# Instrucción 1:
En el fragmento sobre la Navidad que aparece abajo, ¿qué juego de regalos hace la familia desde hace años y con qué lo organiza?
# Instrucción 2:
Indica si cada afirmación coincide con el fragmento sobre la Navidad que aparece abajo. Responde sí o no y cita las palabras del texto que lo deciden.
(a) Lo que se celebra en estas fechas es el nacimiento de Jesús.
(b) En la familia, cada uno elige el regalo sin ninguna lista previa.
(c) Nadie se excede de los precios acordados para los regalos.
# Instrucción 3:
Reescribe de forma más breve el párrafo del fragmento sobre la Navidad que empieza con "Todos hemos hecho nuestra lista" y conserva sus datos principales.

# Fragmento:
-----

Sin embargo, entre tanto preparativo, viaje, familiar, comida y regalo, ¿cuántos de nosotros nos hemos parado a pensar realmente en lo que nos trae la Navidad? Muchos nos conocemos la retahíla, la teoría del significado de estas fechas, lo que celebramos, es decir, el nacimiento de Jesús, pero ¿cuántos de nosotros realmente apartamos un tiempo para comprender, estudiar y agradecer a Dios su inmenso regalo?
Todos hemos hecho nuestra lista, todos tenemos nuestros deseos—incluso aquellos que se exceden de los precios acordados para los regalos. En nuestra familia, somos muy particulares, cada uno es tan distinto, que hace años que hacemos el amigo invisible con una lista exacta de regalos, y de ahí elegimos lo que queremos regalar, de ese modo, estamos seguros de que siempre acertaremos y nuestro amigo invisible estará feliz con su regalo.

-----

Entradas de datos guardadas

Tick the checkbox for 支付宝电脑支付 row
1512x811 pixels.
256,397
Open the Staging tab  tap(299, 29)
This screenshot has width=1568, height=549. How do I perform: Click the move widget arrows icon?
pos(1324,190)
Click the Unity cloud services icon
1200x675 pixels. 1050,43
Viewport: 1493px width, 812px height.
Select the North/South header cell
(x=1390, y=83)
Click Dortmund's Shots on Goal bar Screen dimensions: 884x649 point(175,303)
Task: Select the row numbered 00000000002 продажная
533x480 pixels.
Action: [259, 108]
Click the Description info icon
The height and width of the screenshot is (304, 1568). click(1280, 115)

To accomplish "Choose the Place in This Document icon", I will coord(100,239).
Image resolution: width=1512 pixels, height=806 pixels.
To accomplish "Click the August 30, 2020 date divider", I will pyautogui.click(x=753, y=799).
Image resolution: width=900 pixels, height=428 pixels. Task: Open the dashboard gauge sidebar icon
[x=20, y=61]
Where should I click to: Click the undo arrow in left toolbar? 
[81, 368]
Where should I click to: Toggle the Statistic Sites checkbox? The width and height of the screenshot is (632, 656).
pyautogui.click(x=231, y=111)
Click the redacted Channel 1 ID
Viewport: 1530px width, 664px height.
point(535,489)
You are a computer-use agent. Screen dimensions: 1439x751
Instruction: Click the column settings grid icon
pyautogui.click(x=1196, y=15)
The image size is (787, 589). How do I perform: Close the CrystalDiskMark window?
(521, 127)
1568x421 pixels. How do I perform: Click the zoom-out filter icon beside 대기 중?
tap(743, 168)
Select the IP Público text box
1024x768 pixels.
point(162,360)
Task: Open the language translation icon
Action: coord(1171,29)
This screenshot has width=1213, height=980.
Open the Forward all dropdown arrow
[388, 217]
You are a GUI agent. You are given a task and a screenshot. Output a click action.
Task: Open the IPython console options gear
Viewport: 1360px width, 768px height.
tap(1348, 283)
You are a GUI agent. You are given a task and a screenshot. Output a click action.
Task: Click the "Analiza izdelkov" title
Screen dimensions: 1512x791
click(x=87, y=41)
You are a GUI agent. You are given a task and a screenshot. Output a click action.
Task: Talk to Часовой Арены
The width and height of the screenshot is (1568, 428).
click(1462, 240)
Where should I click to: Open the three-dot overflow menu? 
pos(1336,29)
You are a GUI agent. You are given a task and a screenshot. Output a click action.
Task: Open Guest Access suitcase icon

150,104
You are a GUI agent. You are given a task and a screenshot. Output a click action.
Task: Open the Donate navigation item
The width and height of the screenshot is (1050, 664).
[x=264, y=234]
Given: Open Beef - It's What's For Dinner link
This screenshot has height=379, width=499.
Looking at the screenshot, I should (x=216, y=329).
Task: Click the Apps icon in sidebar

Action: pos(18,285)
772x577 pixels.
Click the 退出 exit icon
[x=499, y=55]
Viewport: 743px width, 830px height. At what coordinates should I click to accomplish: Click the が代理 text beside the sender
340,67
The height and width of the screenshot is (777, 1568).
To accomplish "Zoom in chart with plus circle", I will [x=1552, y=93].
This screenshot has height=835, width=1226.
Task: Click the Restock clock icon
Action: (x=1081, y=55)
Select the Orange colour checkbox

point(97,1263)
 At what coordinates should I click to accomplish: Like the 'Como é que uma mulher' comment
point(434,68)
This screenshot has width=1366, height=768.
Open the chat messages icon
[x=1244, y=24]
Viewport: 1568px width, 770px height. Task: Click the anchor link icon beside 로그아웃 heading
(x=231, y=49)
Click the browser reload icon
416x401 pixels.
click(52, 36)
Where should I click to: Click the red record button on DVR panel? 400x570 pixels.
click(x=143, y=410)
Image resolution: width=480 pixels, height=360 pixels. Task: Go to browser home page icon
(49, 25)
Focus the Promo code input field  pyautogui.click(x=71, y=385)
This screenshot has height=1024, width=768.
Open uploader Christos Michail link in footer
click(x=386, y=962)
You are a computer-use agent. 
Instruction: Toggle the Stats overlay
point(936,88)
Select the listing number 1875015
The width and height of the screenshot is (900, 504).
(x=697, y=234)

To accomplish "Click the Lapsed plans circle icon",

-----

# Respuesta 1:
Hace el amigo invisible con una lista exacta de regalos.

# Respuesta 2:
(a) Sí: "lo que celebramos, es decir, el nacimiento de Jesús".
(b) No: "hacemos el amigo invisible con una lista exacta de regalos, y de ahí elegimos lo que queremos regalar".
(c) No: "incluso aquellos que se exceden de los precios acordados para los regalos".

# Respuesta 3:
Todos tenemos una lista de deseos, incluso quienes superan los precios acordados para los regalos. En nuestra familia, como cada uno es muy distinto, desde hace años hacemos el amigo invisible con una lista exacta de regalos y elegimos de ella lo que queremos regalar. Así siempre acertamos y nuestro amigo invisible queda feliz con su regalo.